過程が全部見えなくなっていて、いまの人たちは、検索したらすぐ答えが出てくることに慣れきってしまって、情報とか事実を手に入れるためにはものすごくリスクと労力をかけなきゃいけないことがわかんなくなってきている。見えなくなってきている。そこに対する想像力が働かなくなってきている。

別にヤフーを批判しているわけじゃないですよ(笑い)。そういう時代になってきていて。安田純平さんがシリアで解放されて、ものすごくバッシングされていますけど、「自己責任」という言葉で切り捨てられて、糾弾されている。

わざわざ危険を冒してまで事実を調べにいく必要はないんじゃないの。そんなことしなくても事実いっぱいあふれているじゃん。調べてわかることだけで生きてって、生活して、なんか困ることがあるんですか? 別にいいじゃん、それで困らないじゃんっていう感覚に、みんななっていると思うんですよね。

でもやっぱり、それじゃ困るわけですよ。ぼくらは困らないかもしれないけども、事実を調べない、調べられないで明らかにされなかった事実っていうのは、ないのと同じですから。
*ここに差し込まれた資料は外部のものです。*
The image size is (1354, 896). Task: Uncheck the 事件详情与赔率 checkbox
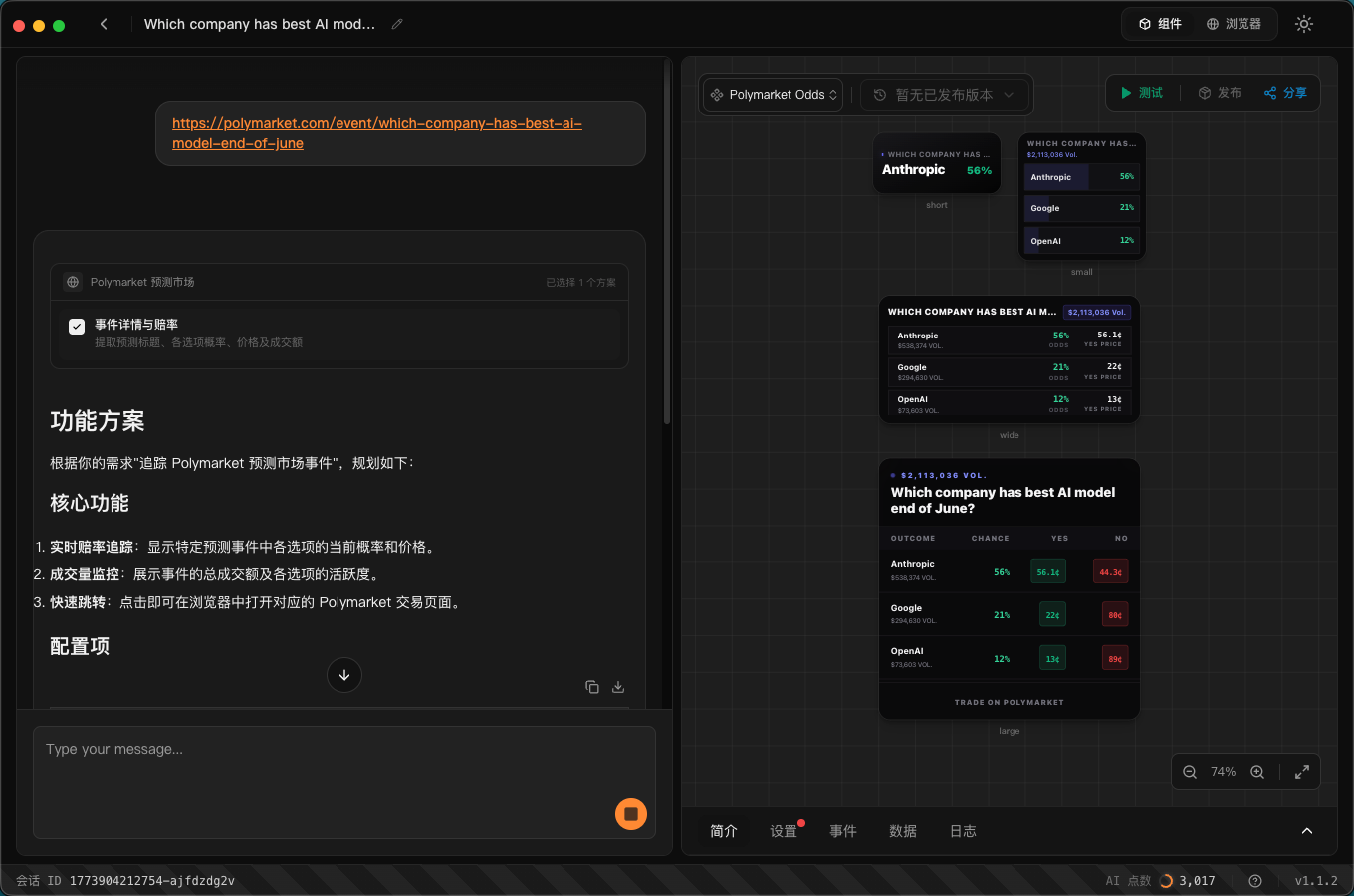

それはあるんだけれども、事実が発掘されないと、ないことにされてしまうわけです。

その事実が発掘されないで、死んでしまう人は世界にいっぱいいる。誰かが労力、リスクをとって事実を発掘しないと、世界は暗黒世界になってしまう。そういうことに対しての想像力が働かなくなってきちゃいつつある。

「事実」は自分が認定するもの

ノンフィクションというのは不可欠な点が2つあると思います。それは「現場性」と「当事者性」。

現場性っていうのは、何か出来事が生成して、いまこの瞬間に何かが起きている。その現場に立ち会う。自らが立ち会うか、立ち会った人に話を聞く。「すみませんけど、教えてください」そういう現場性ですよね。身体を使って現場に行く。

もう一つは当事者性。事実っていうのは誰かが「これが事実ですよ」って教えてくれるものじゃない。事実っていうのは、自分が事実だと認める。認定するものだとぼくは思っています。

なにかが起きて、いまこの瞬間が生成される。生成された出来事の前に自分が立ち会って佇む。そうすると心が震えるわけです。なにか自分の精神と身体が出来事と反応して、化学変化を起こす。感じる、感動する。震え、恐れおののく。不安になる。恐怖を感じる。そういう風に自分の身体が反応する。そのときに、出来事は事実として結晶化されて自分にとって切実なものになると思うんです。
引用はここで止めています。